EXERCISE |
Throughout the listing below, copy each line containing "will".
☆ ☆ ☆ ☆
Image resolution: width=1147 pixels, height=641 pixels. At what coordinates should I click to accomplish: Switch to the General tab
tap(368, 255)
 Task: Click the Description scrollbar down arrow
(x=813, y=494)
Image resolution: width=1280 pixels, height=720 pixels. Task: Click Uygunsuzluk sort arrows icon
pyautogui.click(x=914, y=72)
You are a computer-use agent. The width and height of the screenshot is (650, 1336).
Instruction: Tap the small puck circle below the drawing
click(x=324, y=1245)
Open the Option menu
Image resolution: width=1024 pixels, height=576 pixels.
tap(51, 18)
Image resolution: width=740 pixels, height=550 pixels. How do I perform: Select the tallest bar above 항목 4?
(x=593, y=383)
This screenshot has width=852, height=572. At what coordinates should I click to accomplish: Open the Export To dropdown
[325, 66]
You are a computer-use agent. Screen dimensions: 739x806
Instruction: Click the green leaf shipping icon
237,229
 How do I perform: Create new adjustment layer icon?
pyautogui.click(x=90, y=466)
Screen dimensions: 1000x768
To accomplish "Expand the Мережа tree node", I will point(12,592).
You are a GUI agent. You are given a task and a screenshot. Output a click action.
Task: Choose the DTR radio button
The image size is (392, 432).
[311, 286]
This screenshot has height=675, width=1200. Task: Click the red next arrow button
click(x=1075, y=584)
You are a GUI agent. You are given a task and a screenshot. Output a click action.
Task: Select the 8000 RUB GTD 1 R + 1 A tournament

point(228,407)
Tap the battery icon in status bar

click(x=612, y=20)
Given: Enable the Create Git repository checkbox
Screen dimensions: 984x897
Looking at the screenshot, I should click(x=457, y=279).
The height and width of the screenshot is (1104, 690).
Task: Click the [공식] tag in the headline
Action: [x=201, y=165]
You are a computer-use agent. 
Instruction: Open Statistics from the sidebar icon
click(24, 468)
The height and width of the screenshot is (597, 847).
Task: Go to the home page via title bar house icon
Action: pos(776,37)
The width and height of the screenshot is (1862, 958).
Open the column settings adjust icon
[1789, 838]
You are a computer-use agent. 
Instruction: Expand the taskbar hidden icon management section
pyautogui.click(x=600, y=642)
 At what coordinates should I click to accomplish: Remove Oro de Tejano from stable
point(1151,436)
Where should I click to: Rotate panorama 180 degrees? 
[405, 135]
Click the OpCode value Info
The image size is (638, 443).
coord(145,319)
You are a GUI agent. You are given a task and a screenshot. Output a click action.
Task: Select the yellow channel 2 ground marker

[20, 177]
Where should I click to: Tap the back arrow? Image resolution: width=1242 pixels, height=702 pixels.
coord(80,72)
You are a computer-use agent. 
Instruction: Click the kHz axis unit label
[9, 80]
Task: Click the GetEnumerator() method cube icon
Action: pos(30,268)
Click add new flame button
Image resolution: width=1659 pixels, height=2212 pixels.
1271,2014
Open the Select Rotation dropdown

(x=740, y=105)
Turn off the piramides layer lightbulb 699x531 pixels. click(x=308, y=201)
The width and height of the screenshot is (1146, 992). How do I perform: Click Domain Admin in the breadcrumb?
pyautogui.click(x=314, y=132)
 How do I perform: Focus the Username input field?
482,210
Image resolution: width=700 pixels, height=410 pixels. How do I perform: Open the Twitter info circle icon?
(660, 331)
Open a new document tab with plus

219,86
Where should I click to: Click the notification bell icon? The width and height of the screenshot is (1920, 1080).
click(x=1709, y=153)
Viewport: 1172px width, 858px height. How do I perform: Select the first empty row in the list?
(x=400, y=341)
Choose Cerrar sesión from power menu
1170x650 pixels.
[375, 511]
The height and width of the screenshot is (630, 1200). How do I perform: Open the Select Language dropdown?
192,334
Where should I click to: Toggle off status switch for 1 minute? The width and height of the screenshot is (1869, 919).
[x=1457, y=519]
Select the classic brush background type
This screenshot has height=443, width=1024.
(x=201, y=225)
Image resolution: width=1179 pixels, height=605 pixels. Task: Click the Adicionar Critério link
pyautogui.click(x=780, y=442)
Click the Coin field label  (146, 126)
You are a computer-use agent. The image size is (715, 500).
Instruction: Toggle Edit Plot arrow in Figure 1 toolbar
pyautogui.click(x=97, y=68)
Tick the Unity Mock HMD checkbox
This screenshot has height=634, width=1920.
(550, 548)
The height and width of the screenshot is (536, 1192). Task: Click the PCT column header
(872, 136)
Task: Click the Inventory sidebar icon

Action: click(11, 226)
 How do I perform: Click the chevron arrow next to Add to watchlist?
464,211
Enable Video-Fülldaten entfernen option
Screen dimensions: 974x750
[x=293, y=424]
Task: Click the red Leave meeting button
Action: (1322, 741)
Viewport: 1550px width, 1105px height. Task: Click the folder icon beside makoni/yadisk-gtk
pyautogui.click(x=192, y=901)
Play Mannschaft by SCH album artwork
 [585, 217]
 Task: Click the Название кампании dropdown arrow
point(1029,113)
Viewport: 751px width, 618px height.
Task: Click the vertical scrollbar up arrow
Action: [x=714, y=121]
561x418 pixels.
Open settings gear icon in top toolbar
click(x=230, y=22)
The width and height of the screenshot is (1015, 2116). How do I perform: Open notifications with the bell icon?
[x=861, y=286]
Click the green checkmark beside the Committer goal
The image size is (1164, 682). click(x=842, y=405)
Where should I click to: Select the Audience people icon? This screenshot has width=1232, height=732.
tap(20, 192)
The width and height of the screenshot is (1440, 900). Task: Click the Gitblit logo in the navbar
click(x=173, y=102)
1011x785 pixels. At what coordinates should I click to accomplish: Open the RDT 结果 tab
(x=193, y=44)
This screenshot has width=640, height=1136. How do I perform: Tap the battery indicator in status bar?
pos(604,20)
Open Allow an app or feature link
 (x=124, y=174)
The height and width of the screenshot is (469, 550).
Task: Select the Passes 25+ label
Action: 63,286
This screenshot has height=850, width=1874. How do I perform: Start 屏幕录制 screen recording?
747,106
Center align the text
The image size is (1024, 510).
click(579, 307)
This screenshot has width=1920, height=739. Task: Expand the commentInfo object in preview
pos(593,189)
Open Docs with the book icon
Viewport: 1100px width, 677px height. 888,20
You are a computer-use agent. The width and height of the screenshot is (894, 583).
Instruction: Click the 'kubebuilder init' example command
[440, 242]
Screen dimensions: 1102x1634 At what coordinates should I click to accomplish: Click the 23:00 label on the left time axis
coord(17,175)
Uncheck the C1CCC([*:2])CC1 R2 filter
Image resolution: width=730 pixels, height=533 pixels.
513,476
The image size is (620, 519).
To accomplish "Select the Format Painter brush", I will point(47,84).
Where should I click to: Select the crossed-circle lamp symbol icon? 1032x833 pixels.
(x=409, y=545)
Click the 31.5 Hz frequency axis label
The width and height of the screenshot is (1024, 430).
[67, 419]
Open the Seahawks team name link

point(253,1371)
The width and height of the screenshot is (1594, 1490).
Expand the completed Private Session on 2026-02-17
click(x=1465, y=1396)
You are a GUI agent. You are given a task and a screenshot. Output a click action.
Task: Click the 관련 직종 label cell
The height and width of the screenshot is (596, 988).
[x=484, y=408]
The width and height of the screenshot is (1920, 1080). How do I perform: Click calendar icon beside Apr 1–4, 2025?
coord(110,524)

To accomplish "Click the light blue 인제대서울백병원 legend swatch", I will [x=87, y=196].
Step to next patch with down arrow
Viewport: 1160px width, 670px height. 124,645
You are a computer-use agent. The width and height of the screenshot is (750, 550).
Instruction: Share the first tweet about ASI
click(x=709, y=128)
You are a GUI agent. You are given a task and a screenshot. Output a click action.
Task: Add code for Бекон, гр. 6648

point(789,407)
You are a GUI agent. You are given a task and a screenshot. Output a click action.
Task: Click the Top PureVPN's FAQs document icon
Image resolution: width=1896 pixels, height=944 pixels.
☆ ☆ ☆ ☆
EXERCISE OUTPUT |
To accomplish "Expand the Мережа tree node", I will point(12,592).
To accomplish "Select the Format Painter brush", I will point(47,84).
To accomplish "Click the light blue 인제대서울백병원 legend swatch", I will [x=87, y=196].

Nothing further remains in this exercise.